> [Provided text]:

You need to straight out ask him if he has any "desire" to have sex.

If he says no, then he may indeed be asexual. Visit the AVEN forums to learn more about it.

If he is asexual, you may want to consider splitting up. Find a man who will enjoy sex with you & also want children.


----------



## fetishwife (Apr 22, 2012)

On the other hand..be aware that a asexual/gray/a person can COMPROMISE....

My wife actually fits the definition of Grey/A EXACTLY...she fits every one of those traits..

It sounds like your husband is not asexual..but Grey/A type....

My wife has compromised with me about this and she offers up quite a lot of sex and also sometimes says out of the blue that she now enjoys it more. In addition, she occasionally will initiate it.

So it can be something these people LEARN to like...kinda like I learned to like wine I suppose. I like it when Im in the mood for it, it was an acquired taste, and I could easily live without it....but I think my life is richer for having learned about it and how to experience it.

Also, some people seem to have such a strong experience with food. My wife loves food (although she stays fairly trim and in shape with huge effort on her part)...even food I find old or just not that good...she says "MMMM" it actually is really annoying sometimes...and she talks about the food constantly while we are eating.

In the past I have actually been jealous of her love for food.

On my end, I like food when Im actually hungry, when its really good food I will say "MMM" and Im repulsed by some food.

I have often said my desire for sex is like her desire for food. And my desire for food is like her desire for sex.

Im Gray/A about food!


----------



## Jessica373 (Mar 15, 2013)

I just wanted to give an update and ask for some more opinions..

I decided to try one last time to ask him why he rejects me so much, and why we aren't having sex more than once a month and I always have to initiate.

I expected the usual reaction after trying to have this convo before - shut down, silent treatment, refuse to engage and leave the room, and at first he DID get up and leave. But I did not make any effort to go after him or beg him to stay (like I usually would) and surprisingly, after a few minutes he came back, and opened up for the first time in 12 years about what he thinks his issues are.

I think he could sense that I was approaching the convo differently, and he could tell I was calm, and almost indifferent to his reaction. It made him pay attention. 

He admitted that he thinks he is suffering from long-term depression, and has agreed to get treatment. He claims the depression has been a life-long problem and not related to me. He also confided that his brother got a girl pregnant at a very young age and it really tore their family apart. Since he was like 2 years younger than his brother it really scared him off sex before marriage. We did end up having sex before marriage but he stayed a virgin until 18-19 because of his paranoia of accidental pregnancy. He told me that he does not want kids ever, and he thinks maybe he pulls away when I try to kiss him because the thought of it leading to sex scares him, and every time sex comes up it brings up negative emotions.

Here is the thing though... He said he was going to make an appt with a therapist last week and still hasn't done anything even though I have reminded him. I think he will do it but it obviously isn't the biggest priority.. Maybe I'm pushing too hard. He has initiated sex a couple times since the talk, twice in one week which is a big deal for him. So I'm getting what I want for now I guess... but I'm not so sure it is what I want if he is just doing it to make me happy and secretly he wishes he didn't have to.

> [Instructions]:
• a. Answer these questions using the forum thread:
(i) Which forums does the first post suggest visiting?
(ii) What drink does fetishwife name as an acquired taste?
(iii) What condition does Jessica373's husband say he thinks he suffers from?
• b. From the forum thread, write out the stretch from "In the past" through "(Mar 15, 2013)".
• c. List each of the usual reactions that Jessica373 expected from her husband when she raised the conversation, as the forum thread states them.
The stored data that comes next is separate material and is not part of the forum thread.

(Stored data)
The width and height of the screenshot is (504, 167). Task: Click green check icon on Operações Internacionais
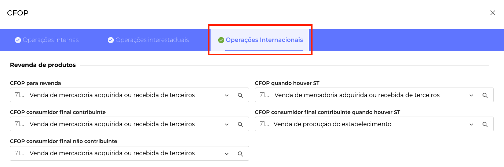[221, 40]
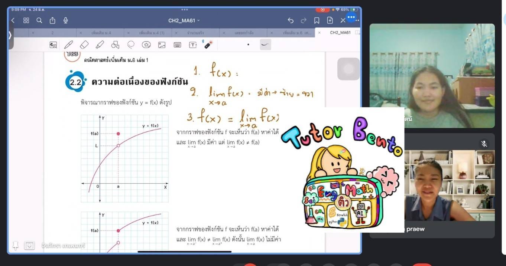Open the blue more options menu
The image size is (506, 266).
(351, 17)
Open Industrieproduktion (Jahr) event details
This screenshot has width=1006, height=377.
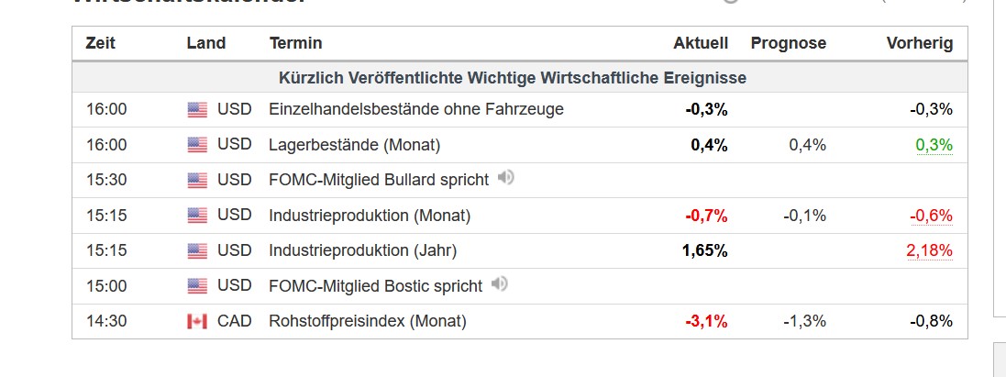pos(363,250)
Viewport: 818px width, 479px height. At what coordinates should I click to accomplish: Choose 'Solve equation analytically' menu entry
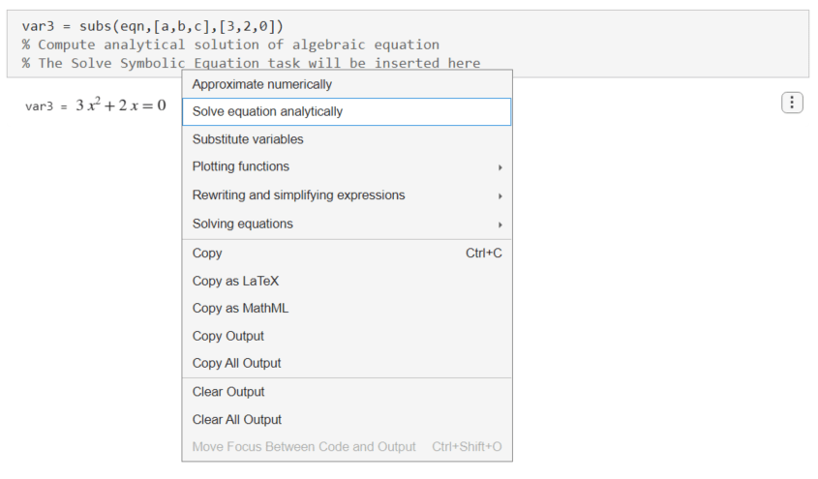pos(267,111)
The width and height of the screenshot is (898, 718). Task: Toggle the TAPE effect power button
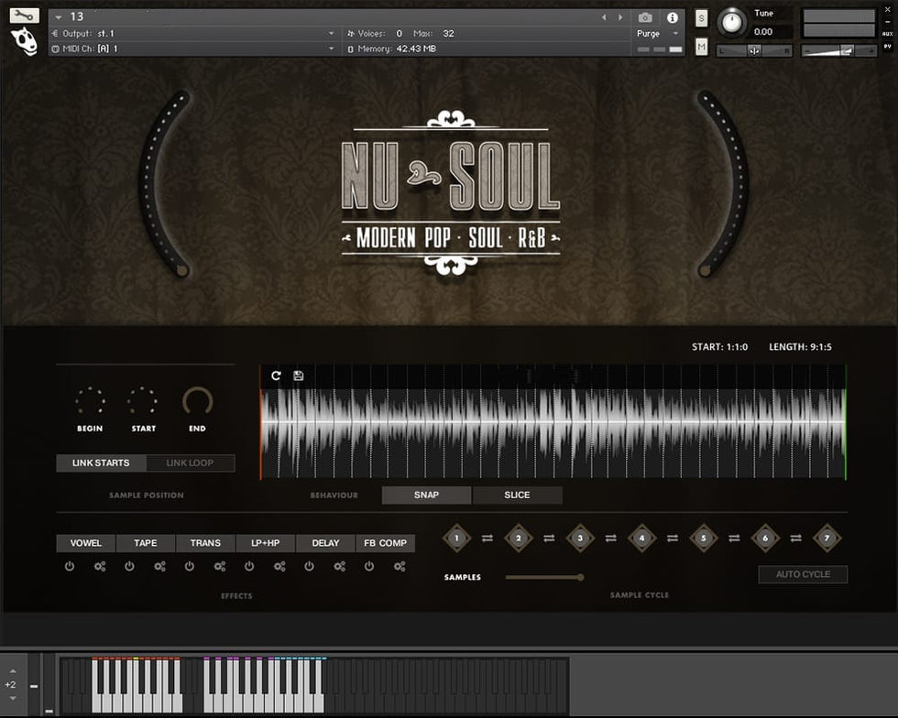[x=129, y=567]
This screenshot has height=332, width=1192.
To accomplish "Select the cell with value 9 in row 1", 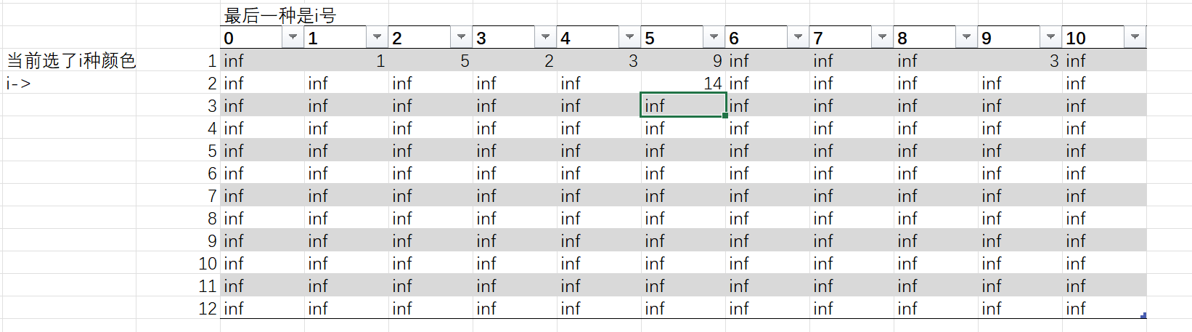I will [x=682, y=61].
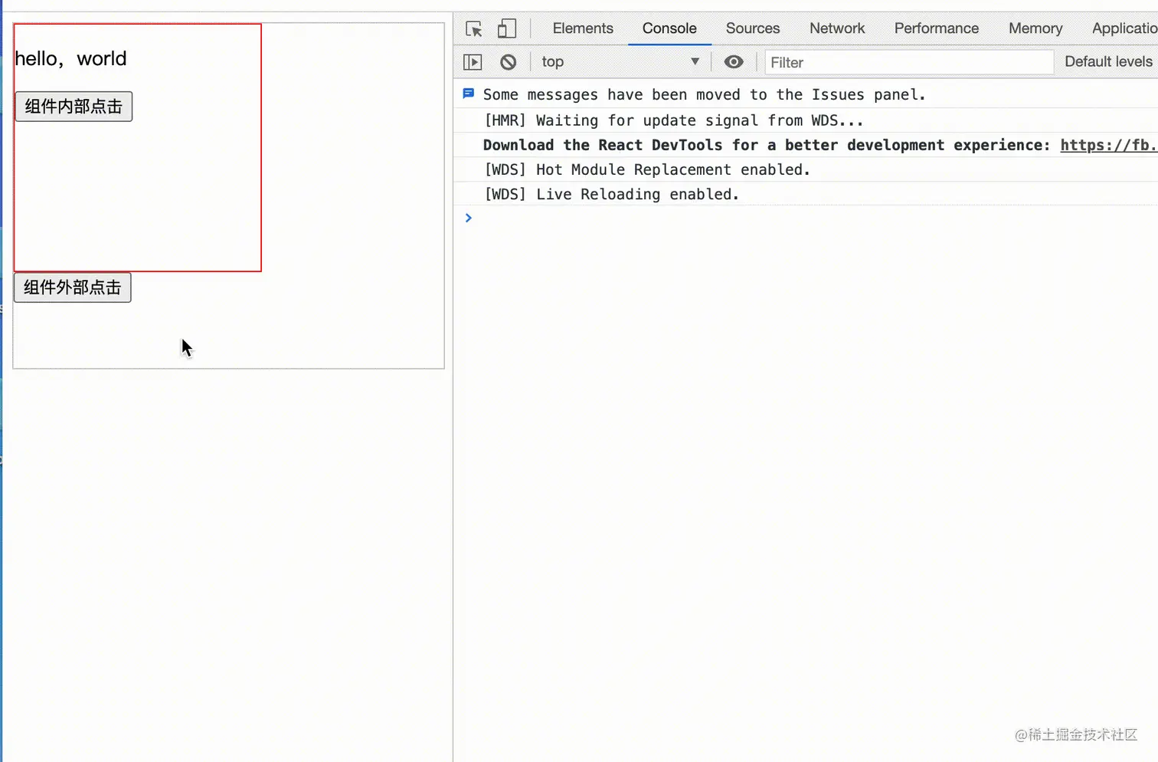Open the Network tab

(837, 28)
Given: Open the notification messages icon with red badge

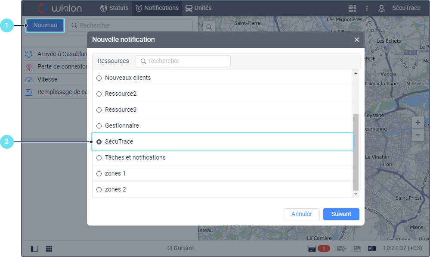Looking at the screenshot, I should tap(319, 249).
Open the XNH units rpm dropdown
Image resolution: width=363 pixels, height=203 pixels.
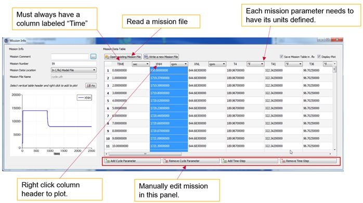click(x=179, y=64)
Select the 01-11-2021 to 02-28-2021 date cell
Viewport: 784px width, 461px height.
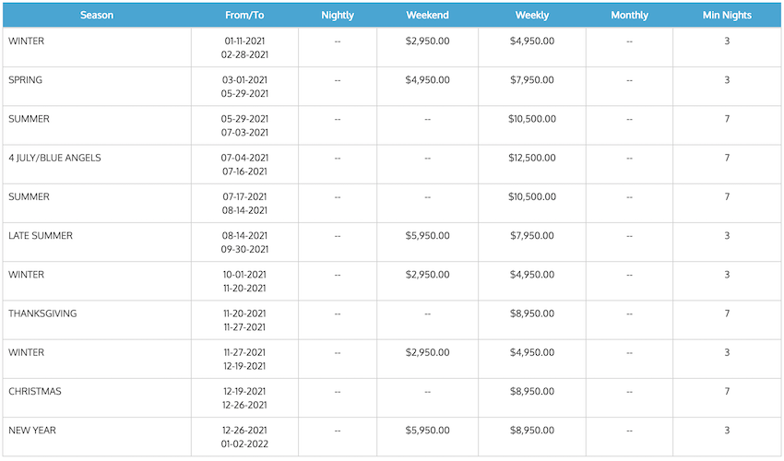(x=244, y=48)
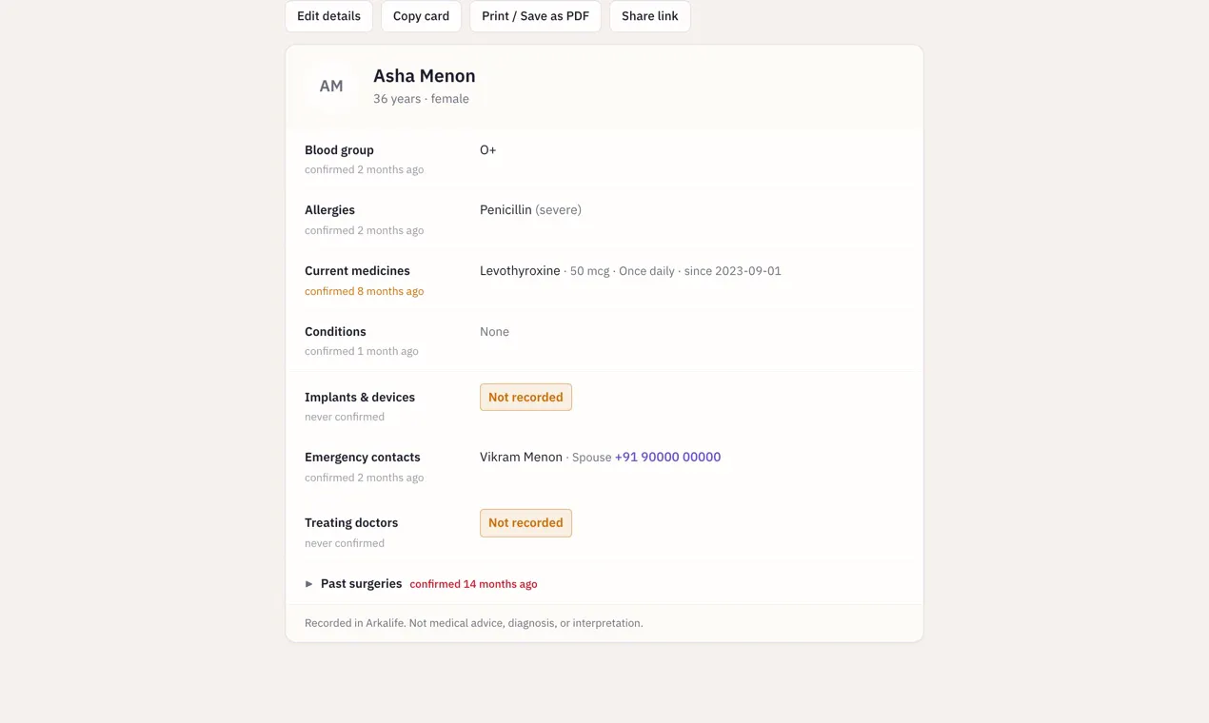Viewport: 1209px width, 723px height.
Task: Click the Edit details button
Action: coord(328,16)
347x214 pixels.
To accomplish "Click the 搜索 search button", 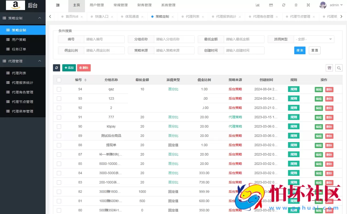I will coord(299,50).
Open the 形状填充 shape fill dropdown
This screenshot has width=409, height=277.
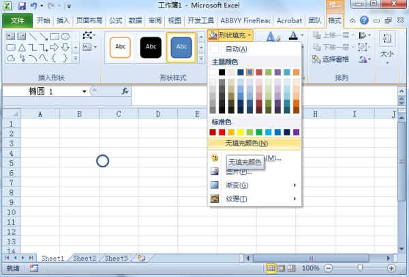[x=231, y=34]
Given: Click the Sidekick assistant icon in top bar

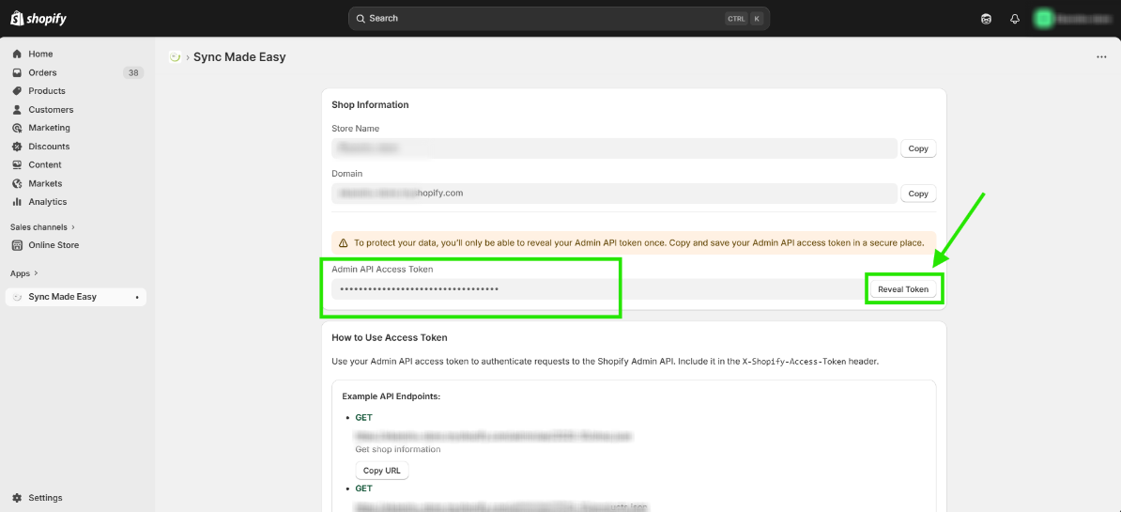Looking at the screenshot, I should pyautogui.click(x=986, y=19).
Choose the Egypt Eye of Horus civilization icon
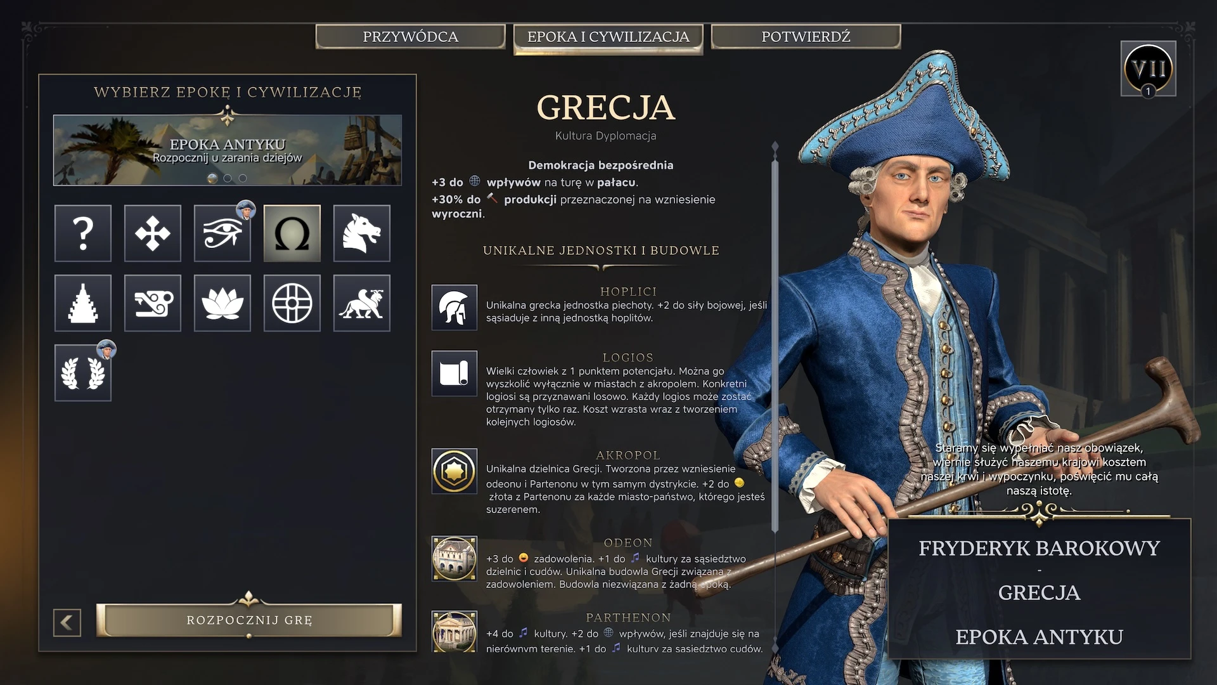This screenshot has width=1217, height=685. click(x=222, y=233)
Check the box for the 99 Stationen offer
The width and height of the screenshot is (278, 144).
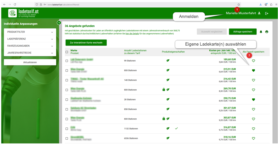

> [Numbered answers]:
• a.
(i) The AVEN forums.
(ii) Wine.
(iii) Long-term depression.

• b.
In the past I have actually been jealous of her love for food.

On my end, I like food when Im actually hungry, when its really good food I will say "MMM" and Im repulsed by some food.

I have often said my desire for sex is like her desire for food. And my desire for food is like her desire for sex.

Im Gray/A about food!


----------



## Jessica373 (Mar 15, 2013)

• c.
Shut down
Silent treatment
Refuse to engage
Leave the room